### [Task a]
According to the mailing list thread below, what does the this.fgmap.render() method do besides rendering?

Re: [whatwg] Canvas pixel manipulation and performance
On 11/29/09 3:33 PM, Jason Oster wrote: It might be important to note that this.fgmap.render() method also does some tile decoding (to convert the SNES tile format into a usable bitmap), and caches the results. Does that make more sense? I know it is difficult to follow unfamiliar code, but I would like to clear up any questions you might have. So the new code has to do about half as much tile decoding, as well as half the number of imagedata[n] sets? Or was the decoding already being cached? -Boris
Re: [whatwg] Canvas pixel manipulation and performance
On Nov 29, 2009, at 1:57 PM, Boris Zbarsky wrote: So the new code has to do about half as much tile decoding, as well as half the number of imagedata[n] sets? Or was the decoding already being cached? Decoded tiles were already cached. It actually builds MORE tile caches now, though: one cache for each this.fgmap[]. So that's more (a lot more) tile decoding, but far fewer pixel pokes.

### [Task b]
Report each line of the listing that contains the string "arrow", treating uppercase and lowercase as different.

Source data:

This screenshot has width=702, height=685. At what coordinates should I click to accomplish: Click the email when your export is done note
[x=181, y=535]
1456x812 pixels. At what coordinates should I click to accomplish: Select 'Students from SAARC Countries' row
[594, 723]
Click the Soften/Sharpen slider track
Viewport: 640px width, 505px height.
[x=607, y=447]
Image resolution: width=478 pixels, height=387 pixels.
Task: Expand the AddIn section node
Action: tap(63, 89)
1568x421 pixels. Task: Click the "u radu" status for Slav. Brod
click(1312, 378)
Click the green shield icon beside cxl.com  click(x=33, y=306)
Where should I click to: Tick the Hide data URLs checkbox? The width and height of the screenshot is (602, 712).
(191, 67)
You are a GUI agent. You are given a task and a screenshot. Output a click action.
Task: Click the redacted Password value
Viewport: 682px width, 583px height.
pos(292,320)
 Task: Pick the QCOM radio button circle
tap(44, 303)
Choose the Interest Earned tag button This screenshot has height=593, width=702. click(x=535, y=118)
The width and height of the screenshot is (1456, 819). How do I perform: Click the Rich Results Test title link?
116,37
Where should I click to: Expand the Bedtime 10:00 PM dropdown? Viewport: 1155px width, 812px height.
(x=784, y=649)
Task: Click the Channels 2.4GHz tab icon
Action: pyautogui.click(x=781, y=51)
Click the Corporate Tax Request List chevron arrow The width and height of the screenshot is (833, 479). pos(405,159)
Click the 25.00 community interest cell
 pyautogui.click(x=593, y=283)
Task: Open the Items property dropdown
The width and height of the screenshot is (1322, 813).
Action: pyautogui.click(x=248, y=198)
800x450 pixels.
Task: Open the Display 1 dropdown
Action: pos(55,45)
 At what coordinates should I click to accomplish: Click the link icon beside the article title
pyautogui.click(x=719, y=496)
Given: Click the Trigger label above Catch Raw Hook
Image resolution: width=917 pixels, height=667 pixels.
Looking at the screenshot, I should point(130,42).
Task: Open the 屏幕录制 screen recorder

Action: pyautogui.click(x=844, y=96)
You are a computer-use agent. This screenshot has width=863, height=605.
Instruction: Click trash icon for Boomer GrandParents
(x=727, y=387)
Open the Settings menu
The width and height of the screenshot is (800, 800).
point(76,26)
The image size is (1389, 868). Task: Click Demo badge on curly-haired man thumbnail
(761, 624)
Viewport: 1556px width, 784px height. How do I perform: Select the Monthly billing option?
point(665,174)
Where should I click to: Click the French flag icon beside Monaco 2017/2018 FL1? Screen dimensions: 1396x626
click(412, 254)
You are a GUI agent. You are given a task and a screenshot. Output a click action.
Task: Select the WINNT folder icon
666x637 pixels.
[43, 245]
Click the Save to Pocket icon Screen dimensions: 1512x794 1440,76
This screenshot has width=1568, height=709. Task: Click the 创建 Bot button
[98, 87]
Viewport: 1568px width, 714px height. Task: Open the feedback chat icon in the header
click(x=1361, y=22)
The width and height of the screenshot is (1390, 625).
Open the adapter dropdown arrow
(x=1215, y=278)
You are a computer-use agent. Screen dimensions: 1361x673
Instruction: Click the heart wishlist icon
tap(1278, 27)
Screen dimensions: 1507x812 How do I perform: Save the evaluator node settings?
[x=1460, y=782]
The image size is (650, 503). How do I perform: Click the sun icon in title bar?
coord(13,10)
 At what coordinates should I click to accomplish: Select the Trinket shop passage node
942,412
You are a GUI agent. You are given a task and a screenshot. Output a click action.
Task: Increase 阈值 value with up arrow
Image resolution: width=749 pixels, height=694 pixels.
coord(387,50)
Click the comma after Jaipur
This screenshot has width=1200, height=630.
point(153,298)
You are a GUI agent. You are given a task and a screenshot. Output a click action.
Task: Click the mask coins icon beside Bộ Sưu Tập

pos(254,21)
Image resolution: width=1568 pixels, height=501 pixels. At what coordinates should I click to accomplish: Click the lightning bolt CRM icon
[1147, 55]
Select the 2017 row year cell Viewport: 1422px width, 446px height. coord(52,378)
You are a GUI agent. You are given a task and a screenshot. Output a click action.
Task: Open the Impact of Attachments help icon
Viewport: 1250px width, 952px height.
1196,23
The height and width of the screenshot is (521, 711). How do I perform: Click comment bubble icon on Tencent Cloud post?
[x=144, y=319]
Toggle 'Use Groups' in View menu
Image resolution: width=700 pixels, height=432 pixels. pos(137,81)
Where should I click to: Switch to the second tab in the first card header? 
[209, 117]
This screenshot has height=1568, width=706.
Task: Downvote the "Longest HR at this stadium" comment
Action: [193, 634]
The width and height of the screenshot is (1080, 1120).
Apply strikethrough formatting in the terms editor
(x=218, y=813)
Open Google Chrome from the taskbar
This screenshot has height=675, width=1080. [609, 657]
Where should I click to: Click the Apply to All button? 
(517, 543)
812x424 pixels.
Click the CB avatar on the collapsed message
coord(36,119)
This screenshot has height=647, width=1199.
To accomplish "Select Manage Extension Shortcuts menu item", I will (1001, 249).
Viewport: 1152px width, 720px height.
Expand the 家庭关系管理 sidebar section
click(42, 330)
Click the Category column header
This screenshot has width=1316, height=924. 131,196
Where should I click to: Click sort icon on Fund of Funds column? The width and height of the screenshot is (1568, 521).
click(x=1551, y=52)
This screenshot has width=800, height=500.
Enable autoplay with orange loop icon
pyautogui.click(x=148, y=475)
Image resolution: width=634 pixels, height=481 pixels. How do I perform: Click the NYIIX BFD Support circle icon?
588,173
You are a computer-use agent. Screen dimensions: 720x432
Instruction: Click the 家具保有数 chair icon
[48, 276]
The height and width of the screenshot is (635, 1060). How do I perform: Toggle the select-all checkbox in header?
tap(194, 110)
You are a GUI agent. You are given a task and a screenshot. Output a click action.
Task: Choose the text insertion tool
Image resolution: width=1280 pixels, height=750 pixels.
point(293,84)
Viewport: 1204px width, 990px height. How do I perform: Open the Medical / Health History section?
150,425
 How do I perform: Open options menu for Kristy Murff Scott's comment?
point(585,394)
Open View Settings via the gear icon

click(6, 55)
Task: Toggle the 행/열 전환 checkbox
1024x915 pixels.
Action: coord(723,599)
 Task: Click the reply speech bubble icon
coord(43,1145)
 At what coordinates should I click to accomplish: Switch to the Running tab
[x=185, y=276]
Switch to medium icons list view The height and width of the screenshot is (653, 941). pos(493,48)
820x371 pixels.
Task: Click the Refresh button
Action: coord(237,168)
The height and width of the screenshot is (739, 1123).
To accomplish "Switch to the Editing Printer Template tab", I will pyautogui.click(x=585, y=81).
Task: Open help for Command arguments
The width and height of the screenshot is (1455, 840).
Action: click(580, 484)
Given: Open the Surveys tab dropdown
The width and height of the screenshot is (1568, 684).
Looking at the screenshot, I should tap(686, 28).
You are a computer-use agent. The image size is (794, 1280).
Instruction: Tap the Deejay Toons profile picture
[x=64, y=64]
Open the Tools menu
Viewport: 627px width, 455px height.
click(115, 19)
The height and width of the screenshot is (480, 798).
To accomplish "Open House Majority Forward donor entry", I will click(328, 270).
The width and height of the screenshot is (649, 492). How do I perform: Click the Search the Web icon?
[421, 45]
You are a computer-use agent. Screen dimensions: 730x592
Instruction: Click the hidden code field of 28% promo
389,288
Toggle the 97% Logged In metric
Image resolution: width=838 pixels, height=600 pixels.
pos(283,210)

### [Task output a]
It does some tile decoding, converting the SNES tile format into a usable bitmap, and caches the results.

### [Task output b]
Click the Corporate Tax Request List chevron arrow The width and height of the screenshot is (833, 479). pos(405,159)
Open the adapter dropdown arrow
Task: Increase 阈值 value with up arrow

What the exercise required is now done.